Climate change is making the habitat of many species unsuitable, forcing wildlife to move to new places in search of suitable habitat. We use computer models to study the ‘climate paths’ along which species are moving, and have found that fluctuations in climate can cause gaps in the climate path that stop species in their tracks. We also study the characteristics that make some species more likely to move along their climate paths than others. We’ve found that what species eat, how fast they breed and how well they survive in different habitats are just as important as simply on how far species can move.
Some species seem to be moving really quickly under climate change. For example, the Small Red-Eyed damselfly, St Piran’s crab and the Gilt-head bream have recently spread into the British Isles from warmer parts on the European continent. We’re asking whether species like this pose any threat to UK ecosystems, or whether they are climatic refugees that we should try to protect here.
Other species won’t make it without our help. One question we ask is how best to protect species affected by climate change – habitat corridors or managed relocation?

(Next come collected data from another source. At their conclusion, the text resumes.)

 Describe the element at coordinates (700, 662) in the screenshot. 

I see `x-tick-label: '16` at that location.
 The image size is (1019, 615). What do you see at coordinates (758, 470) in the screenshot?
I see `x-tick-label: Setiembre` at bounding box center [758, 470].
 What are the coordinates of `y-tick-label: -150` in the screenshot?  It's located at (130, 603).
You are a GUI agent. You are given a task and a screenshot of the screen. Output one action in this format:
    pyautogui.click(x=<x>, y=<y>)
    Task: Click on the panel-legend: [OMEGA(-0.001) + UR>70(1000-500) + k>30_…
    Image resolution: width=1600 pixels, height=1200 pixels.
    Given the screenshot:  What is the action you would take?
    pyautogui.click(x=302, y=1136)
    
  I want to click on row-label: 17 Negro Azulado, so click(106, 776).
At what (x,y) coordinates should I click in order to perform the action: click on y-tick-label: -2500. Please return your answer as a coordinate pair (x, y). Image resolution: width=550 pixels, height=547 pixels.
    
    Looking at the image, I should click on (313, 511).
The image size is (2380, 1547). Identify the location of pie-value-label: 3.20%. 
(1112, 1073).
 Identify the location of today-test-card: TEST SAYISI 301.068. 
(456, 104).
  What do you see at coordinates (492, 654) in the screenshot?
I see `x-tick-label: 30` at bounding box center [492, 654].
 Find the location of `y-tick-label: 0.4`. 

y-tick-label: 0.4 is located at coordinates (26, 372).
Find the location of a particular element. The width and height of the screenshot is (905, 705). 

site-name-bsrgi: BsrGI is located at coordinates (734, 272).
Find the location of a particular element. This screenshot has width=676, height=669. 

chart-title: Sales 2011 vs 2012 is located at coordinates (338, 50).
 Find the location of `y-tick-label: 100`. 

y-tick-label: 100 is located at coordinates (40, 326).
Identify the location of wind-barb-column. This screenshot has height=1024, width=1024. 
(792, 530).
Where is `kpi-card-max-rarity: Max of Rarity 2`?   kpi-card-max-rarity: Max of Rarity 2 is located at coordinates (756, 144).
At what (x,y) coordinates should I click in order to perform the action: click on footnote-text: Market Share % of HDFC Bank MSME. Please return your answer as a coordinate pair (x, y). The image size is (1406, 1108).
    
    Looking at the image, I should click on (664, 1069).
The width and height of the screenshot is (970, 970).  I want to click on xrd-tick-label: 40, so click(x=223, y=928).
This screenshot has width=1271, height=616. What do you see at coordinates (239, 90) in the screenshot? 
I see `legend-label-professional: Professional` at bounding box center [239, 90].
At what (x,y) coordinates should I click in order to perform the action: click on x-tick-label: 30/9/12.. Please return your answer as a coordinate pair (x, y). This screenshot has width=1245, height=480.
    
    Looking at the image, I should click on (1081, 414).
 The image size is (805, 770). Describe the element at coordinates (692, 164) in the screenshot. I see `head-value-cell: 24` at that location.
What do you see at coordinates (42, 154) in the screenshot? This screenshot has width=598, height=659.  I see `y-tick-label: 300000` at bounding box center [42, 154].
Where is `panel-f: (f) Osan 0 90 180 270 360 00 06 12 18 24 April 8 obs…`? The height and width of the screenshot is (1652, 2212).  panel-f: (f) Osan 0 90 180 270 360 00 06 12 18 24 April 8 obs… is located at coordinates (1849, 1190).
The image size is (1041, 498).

When predicting the effects of climate change, one of the great unknowns is how important are interactions between species. Climate change could mean that a species gains more species to eat, is eaten by more species, or has to compete with more species. We’re measuring how these interactions depend on temperature and rainfall, and so might change in the future.
And of course, climate change has happened before. Species’ ranges shifted as the world warmed from past ice ages, and we’re trying to find out what that can tell us about climate change today.